The data ▸
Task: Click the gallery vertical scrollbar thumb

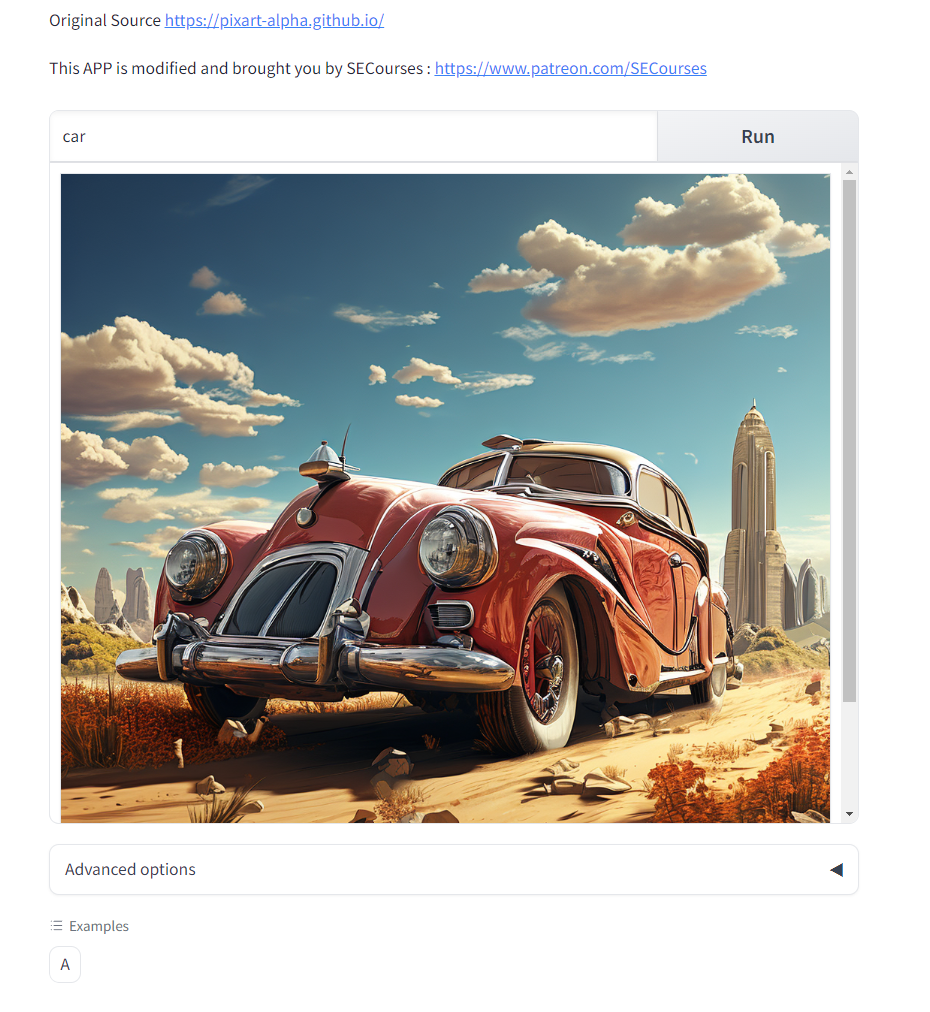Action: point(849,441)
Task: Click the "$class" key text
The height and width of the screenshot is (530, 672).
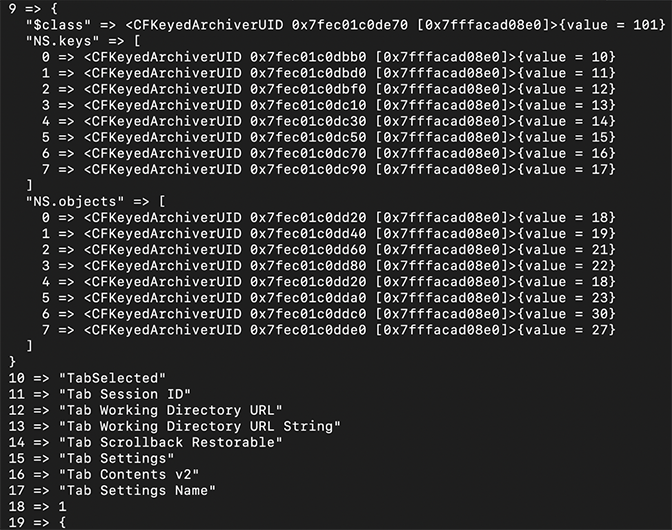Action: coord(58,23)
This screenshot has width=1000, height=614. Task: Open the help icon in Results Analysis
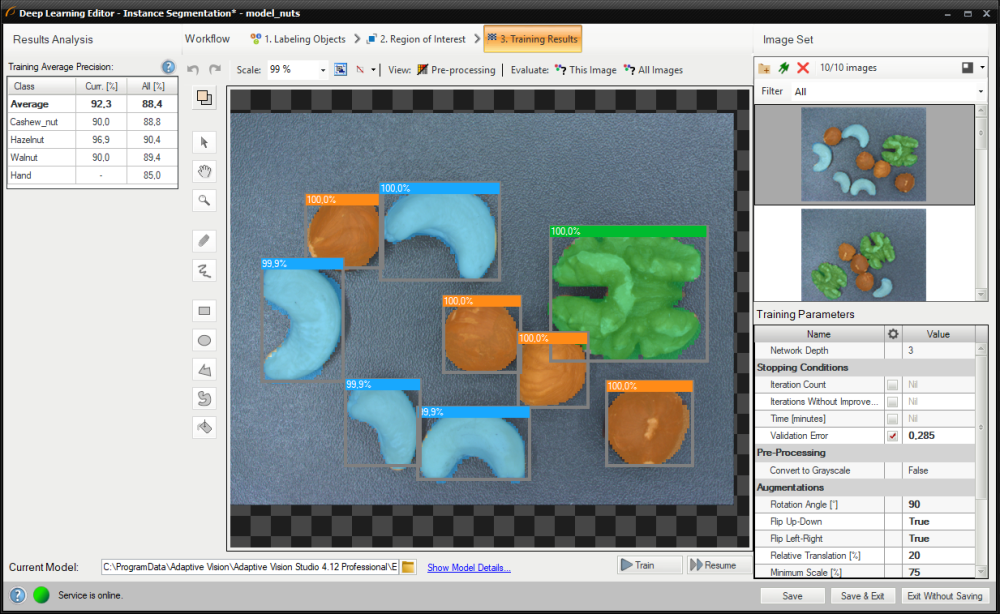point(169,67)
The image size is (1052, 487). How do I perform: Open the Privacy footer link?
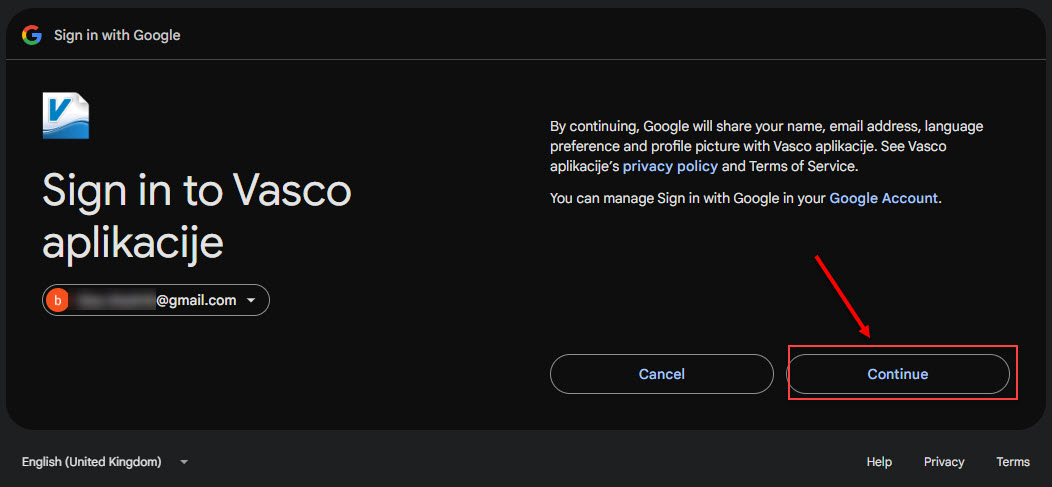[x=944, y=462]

What the task requires ▸ With the pictures omitted, the material is to be transcribed exactly.

Answer for the task ▸
Task: Click the gallery vertical scrollbar thumb

Action: point(849,441)
Task: Click the "$class" key text
The height and width of the screenshot is (530, 672).
Action: coord(58,23)
This screenshot has width=1000, height=614. Task: Open the help icon in Results Analysis
point(169,67)
The image size is (1052, 487). How do I perform: Open the Privacy footer link?
[x=944, y=462]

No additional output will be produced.